Recipe for a Low Maintenance Garden

Itea 'Henry's Garnet w/ stachys in A Garden For All by Kathy Diemer

Itea ‘Henry’s Garnet’ w/ stachys (photo credit: Kathy Diemer)

You’ve all heard the term “Low Maintenance Garden”, but in actuality many so called low maintenance gardens are way more work than anyone anticipated. I consider most of my gardens to be low maintenance; thanks to the shrub to plant ratio, but this particular garden really exemplifies the term low maintenance.

The garden started simply enough.  We had a mass of dead elm trees removed from the corner of our property, which then provided this gaping hole in the landscape.  And you know me well enough that I can’t leave any areas unplanted.  However, I did try …  Initially, we had a friend deliver truckloads of mulch to keep the area from becoming weed infested.  We added a rustic split rail fence for division and then let it be while my creative juices simmered.

Diervilla lonicera in A Garden For All by Kathy Diemer

Diervilla lonicera & friends (photo credit: Kathy Diemer)

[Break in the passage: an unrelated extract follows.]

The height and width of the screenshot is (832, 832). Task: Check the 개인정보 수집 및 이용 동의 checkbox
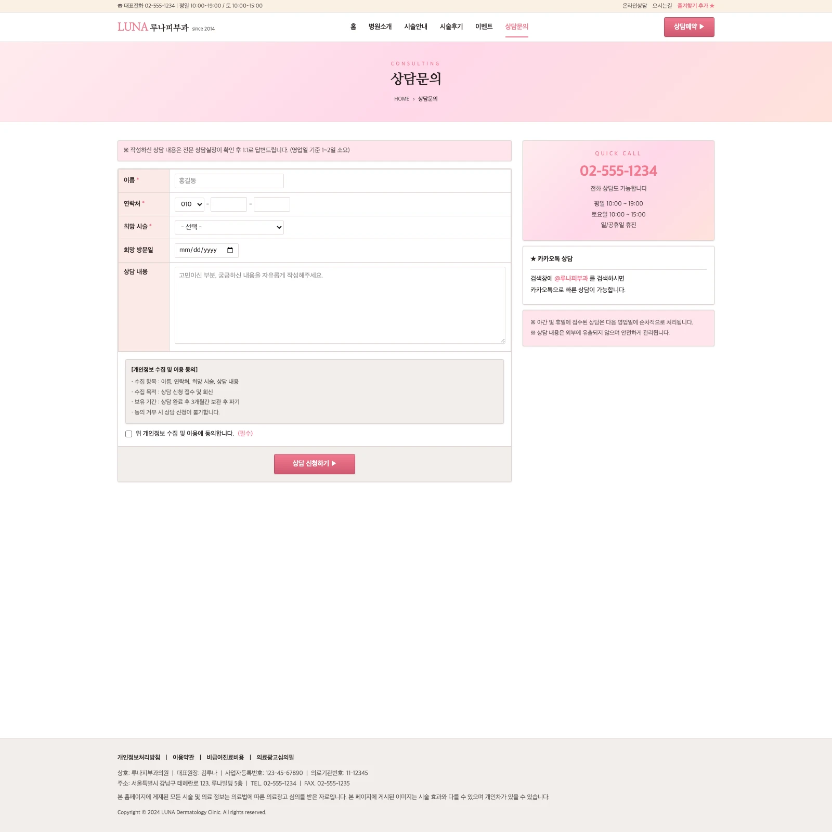pos(128,434)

Choosing the first plant was the most important step; considering a complementary form and stature because everything else would spin off from that.  I went to my favorite Broken Arrow Nursery with list in hand and came home with a delectable weeping katsura, Cercidiphyilum japonicum ‘Tidal Wave’.  The tree had a soft, embracing, meandering form that I fell in love with, and I knew it would harmonize perfectly with the rest of the gang.   From that point, I wanted a heavy native influence with lots of character and fall color, so the katsura was lonely for a year while I conjured up just the right formulation. (During this time, the mulch was decomposing nicely and no soil amending needed to be done, not to mention how easy the digging was without roots and rocks to contend with).

Low Maintenance Garden in A Garden For All by Kathy Diemer

Low Maintenance Combination (photo credit: Kathy Diemer)

The group of plants I selected the following spring were all reliable, dependable, good looking and native Itea virginica Henry’s Garnet, Diervilla lonicera, Viburnum plicatum, ninebark Physocarpus opulifolius ‘Summer Wine’, a Clethra alnifolia ‘Sixteen Candles’, a few honeysuckle (Lonicera) vines for the fence, amsonia, Stachys officinalis, one grass, a daylily (of course) and Fothergilla gardenii.

Here’s how the group works: the katsura is queen in the back center (this bed is on a slope so the katura is set up a bit higher), to the left are the ninebark and viburnum holding up the rear, a lonicera on the rail, with two diervillas in the front.  O.k., I can hear you freaking out already.  Only two, what about the LAW of three?  Let’s just say, I design visually-not by rules, and so should you.  Along the front of the katsura are the amsonia, daylily (to peek out later) and some stachys.  To the right are a clethra (inner) and grass (outer) holding up the rear, two virginia sweetspire (itea) front, with space in between for fothergilla, more stachys, and a few low growing geraniums, heathers and one bird nest spruce to soften the corner.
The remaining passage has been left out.